> **Goal of the exercise**:
From the records below, determine the number of lines containing "computer". Output that number alone.

########################################

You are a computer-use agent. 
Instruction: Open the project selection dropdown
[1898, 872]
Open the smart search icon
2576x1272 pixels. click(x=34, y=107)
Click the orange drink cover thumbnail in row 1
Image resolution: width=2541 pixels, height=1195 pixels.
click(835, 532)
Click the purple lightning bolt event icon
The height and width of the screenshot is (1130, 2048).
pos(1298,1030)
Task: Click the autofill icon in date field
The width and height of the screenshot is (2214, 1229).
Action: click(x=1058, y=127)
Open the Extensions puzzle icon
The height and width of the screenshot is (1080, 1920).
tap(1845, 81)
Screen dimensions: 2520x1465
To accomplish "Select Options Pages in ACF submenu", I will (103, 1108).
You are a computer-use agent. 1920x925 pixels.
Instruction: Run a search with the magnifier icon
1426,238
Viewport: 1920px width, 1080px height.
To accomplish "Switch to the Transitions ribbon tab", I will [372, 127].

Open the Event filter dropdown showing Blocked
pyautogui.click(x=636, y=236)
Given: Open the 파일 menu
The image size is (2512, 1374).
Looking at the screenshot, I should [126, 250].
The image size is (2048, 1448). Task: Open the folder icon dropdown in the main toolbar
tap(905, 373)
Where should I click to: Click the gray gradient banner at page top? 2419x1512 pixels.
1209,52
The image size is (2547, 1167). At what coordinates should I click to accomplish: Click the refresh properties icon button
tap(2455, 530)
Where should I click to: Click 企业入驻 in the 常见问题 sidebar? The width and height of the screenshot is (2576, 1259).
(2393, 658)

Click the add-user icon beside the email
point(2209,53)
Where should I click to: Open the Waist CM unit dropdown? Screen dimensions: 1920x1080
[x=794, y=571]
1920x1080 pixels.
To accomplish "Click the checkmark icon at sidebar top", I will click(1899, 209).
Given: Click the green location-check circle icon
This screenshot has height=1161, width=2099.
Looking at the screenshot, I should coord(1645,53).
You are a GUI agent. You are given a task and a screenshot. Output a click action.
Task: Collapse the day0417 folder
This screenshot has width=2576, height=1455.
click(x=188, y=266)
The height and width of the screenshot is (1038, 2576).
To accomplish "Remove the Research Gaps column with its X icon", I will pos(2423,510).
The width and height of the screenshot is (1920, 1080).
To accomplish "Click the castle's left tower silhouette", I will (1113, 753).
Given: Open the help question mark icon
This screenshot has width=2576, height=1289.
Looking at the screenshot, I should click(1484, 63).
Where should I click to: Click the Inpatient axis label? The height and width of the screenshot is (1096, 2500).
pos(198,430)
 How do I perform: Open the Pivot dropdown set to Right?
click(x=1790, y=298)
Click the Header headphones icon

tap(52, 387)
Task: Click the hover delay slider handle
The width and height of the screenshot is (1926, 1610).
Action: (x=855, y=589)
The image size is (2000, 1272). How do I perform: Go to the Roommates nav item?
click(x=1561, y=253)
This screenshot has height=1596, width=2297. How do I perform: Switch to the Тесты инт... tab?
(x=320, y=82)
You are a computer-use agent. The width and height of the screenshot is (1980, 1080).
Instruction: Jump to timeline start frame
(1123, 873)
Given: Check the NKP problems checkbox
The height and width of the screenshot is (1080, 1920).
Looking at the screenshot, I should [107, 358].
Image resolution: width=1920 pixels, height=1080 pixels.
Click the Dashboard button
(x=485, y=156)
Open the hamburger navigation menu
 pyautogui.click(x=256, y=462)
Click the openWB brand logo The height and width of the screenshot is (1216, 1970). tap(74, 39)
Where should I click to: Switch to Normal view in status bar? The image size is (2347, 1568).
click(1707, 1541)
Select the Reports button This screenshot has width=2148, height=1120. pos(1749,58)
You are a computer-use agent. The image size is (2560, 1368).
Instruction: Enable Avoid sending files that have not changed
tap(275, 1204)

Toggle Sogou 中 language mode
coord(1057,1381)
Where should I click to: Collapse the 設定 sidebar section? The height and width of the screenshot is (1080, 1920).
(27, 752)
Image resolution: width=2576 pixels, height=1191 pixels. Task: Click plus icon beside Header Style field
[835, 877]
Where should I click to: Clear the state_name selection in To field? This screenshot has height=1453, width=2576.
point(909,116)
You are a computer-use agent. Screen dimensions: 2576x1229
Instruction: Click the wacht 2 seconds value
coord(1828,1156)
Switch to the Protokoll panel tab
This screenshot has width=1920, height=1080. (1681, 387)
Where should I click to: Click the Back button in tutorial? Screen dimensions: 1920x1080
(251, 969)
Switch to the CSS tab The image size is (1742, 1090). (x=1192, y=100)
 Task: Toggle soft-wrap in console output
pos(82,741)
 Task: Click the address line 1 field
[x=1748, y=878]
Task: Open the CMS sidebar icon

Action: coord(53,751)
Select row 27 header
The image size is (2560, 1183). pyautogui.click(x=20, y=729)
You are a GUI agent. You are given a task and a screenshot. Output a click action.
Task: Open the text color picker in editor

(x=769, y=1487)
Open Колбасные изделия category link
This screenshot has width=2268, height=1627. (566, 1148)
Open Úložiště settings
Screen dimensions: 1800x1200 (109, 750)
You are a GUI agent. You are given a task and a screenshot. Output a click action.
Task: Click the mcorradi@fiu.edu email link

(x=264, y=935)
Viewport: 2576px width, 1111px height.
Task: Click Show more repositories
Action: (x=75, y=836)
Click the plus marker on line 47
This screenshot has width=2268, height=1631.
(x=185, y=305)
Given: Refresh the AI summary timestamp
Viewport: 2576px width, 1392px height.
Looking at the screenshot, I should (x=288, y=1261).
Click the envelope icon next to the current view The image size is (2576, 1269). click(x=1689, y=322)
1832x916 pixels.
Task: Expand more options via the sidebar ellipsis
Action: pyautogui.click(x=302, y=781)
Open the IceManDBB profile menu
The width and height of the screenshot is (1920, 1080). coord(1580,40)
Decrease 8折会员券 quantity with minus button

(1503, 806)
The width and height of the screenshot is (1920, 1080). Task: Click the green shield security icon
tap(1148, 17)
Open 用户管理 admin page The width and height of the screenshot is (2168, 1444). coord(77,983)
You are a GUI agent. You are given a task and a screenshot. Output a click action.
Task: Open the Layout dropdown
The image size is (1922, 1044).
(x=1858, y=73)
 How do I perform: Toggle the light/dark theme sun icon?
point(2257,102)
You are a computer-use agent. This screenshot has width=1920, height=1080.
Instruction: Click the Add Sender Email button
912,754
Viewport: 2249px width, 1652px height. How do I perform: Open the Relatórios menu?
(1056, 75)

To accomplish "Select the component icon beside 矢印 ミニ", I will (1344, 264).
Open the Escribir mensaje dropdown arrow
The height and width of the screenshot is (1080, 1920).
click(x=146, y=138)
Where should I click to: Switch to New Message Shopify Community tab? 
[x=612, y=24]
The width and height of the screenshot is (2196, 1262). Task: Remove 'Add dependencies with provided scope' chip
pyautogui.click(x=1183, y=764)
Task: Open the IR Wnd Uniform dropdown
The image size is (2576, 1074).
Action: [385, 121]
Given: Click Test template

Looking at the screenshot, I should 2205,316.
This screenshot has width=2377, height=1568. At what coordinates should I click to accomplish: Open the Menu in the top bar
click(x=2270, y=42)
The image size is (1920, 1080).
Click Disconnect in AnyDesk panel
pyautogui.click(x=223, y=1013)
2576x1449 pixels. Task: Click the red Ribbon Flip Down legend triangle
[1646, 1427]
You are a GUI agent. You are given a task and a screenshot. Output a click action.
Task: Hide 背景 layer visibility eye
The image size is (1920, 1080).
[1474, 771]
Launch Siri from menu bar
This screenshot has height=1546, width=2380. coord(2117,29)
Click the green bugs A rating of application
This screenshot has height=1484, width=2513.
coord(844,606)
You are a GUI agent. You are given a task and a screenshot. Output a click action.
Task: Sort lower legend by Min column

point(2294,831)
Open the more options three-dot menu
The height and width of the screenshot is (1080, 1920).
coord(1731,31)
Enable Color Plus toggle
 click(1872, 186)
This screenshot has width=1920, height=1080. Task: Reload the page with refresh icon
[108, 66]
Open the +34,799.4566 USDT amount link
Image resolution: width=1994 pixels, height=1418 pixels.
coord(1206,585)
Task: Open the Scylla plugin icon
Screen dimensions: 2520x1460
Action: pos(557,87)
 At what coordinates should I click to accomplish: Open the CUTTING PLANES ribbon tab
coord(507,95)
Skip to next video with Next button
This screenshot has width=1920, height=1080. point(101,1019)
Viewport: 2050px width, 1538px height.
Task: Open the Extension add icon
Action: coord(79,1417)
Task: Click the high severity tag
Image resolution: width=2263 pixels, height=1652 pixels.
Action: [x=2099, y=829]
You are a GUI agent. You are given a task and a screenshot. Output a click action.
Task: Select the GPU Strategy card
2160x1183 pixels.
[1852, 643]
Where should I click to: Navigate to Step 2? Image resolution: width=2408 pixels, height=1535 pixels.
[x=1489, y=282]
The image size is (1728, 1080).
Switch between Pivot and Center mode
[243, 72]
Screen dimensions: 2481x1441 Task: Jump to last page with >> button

########################################

> **Answer box**:
6